I am not, you will observe, expressing any opinion on the abstract question of the necessity or possible advantage of a religious establishment, but commenting on the actual church establishment of this country. Now, then, I would say to you, with deference, take an impartial view of the English church, through a duration of nearly two centuries, and at the present time. You well know that, with all its amplitude of powers and means—its many thousands of consecrated teachers, of all degrees— its occupancy of the whole country-its prescriptive hold on the people's veneration—its learning, its emoluments, and its intimate connection with all that was powerful in the state-it did, through successive generations, leave the bulk of the population, for whose spiritual benefit it was appointed, in the profoundest ignorance of what you consider as the only genuine Christianity.
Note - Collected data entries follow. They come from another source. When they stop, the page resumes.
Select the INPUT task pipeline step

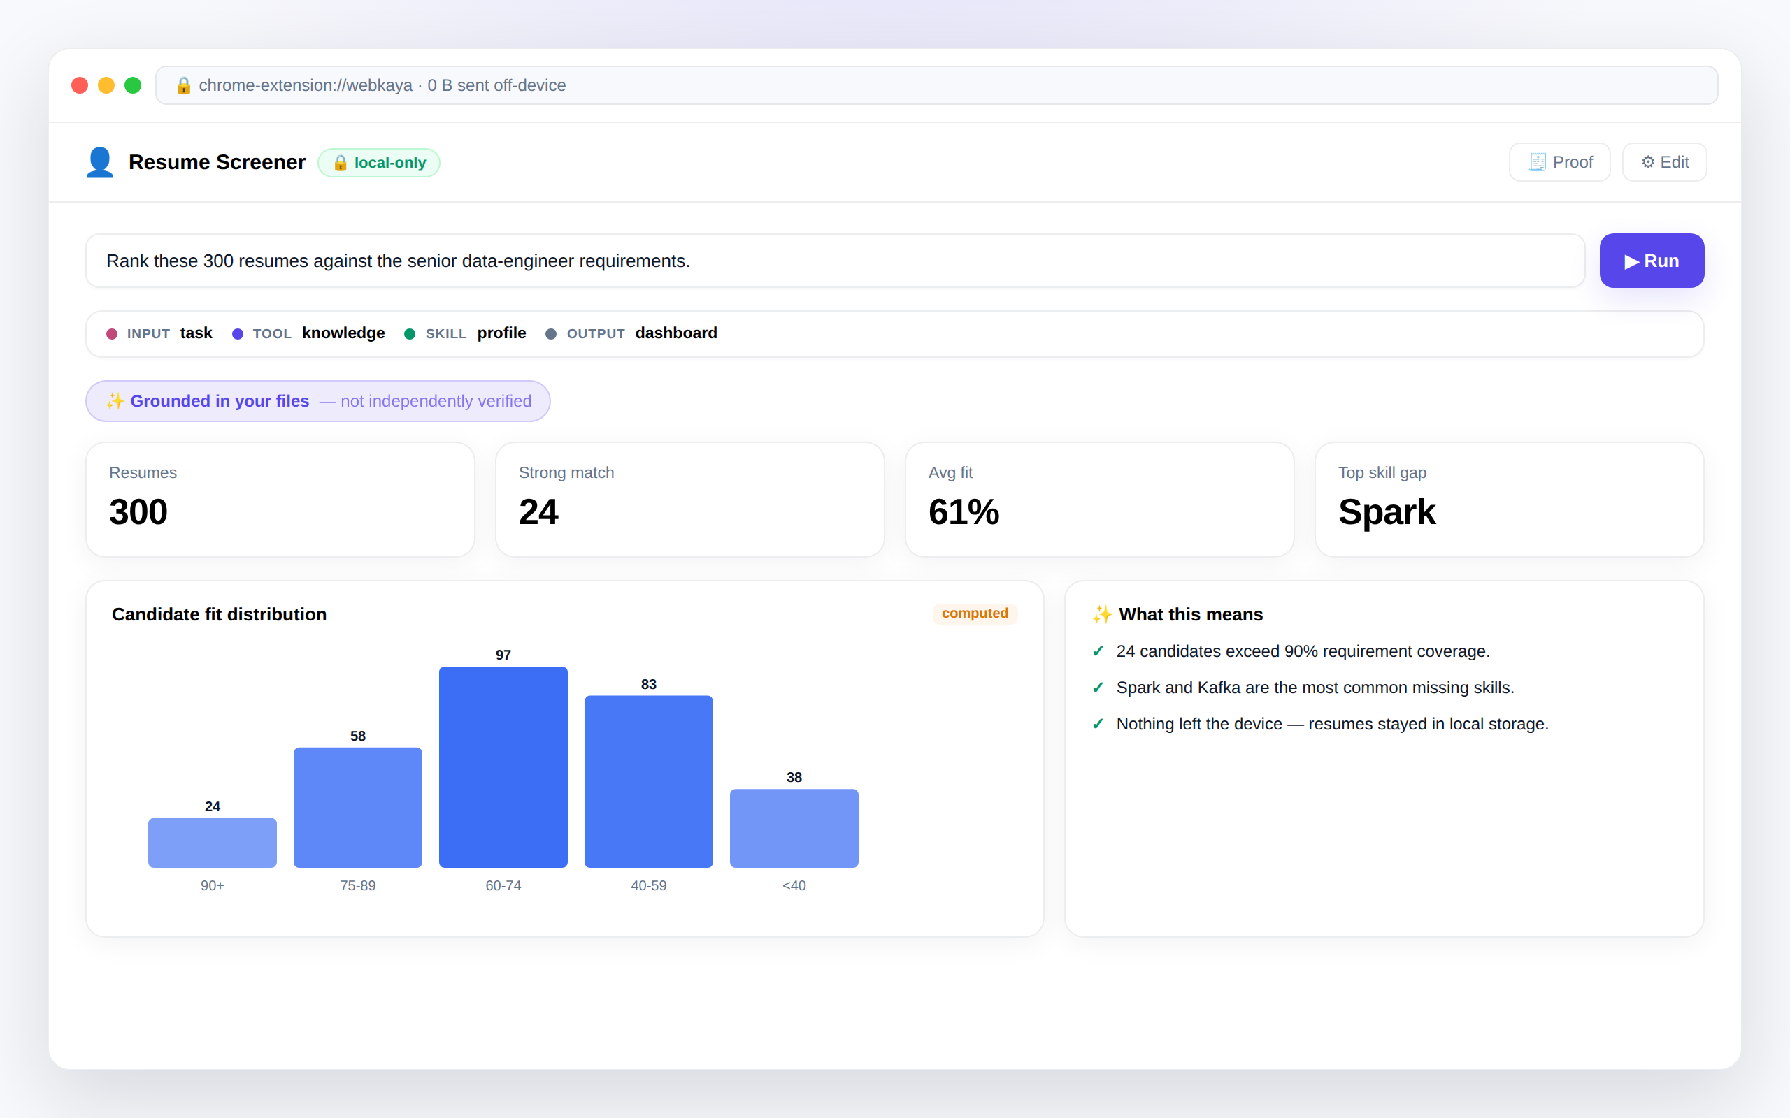160,333
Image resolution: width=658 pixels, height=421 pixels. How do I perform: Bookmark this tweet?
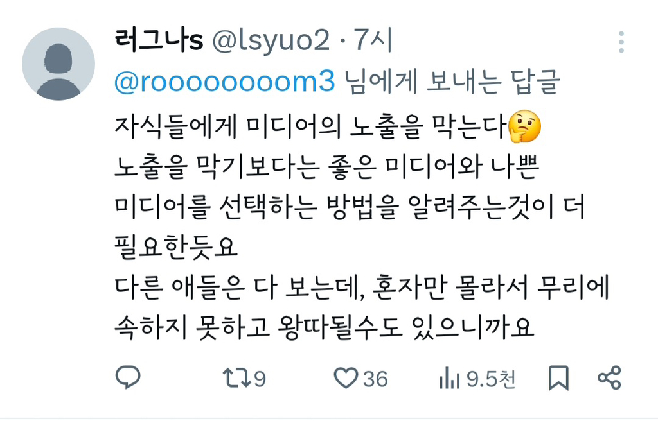coord(558,378)
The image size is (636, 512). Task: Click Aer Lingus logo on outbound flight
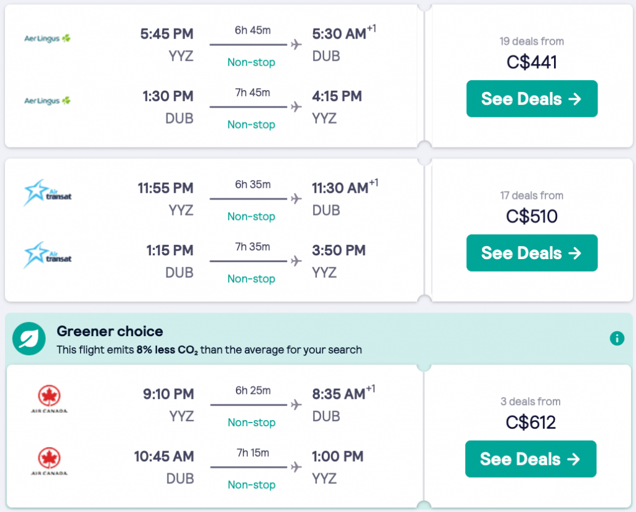[x=47, y=39]
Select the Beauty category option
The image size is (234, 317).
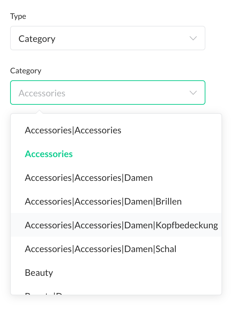click(x=39, y=273)
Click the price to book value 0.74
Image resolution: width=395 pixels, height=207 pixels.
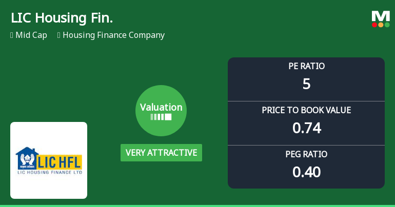[x=306, y=128]
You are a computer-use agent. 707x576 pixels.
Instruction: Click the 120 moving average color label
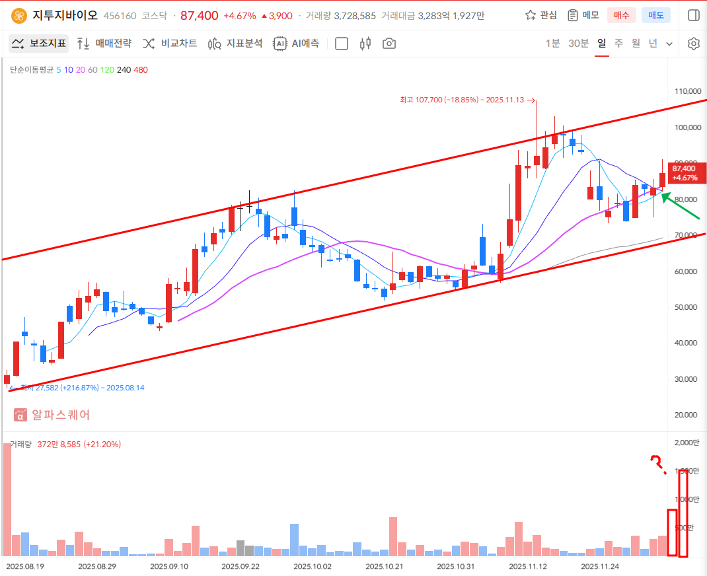tap(106, 69)
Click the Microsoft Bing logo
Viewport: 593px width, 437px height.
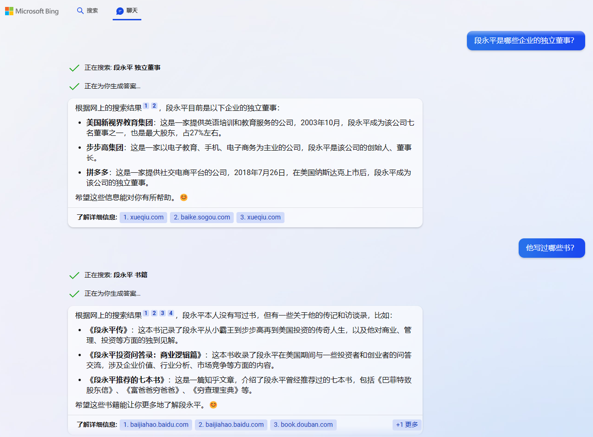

But this is greatly understating the case: for it not only did not teach what you so consider; it taught, and effectually taught, in spite of its creed on paper, what you esteem to be not genuine Christianity; what you regard, if I can at all understand the strain of your preaching, as fatal error. Why did it so, if it really was adapted to do just the contrary? And this it did in undisturbed continuance, under the sanction of the combined secular and ecclesiastical authority, in whose judgment it did not by all this forfeit its claims. It was held to be a good and inviolable institution, the best model of a Christian church notwithstanding.

Such was, for incomparably the greater part, its administration. Now since all this while it possessed no intrinsic power in its constitution to redeem itself from being thus made an instrument of fatal mischief, you will pardon me for doubting whether that constitution itself was not corrupt.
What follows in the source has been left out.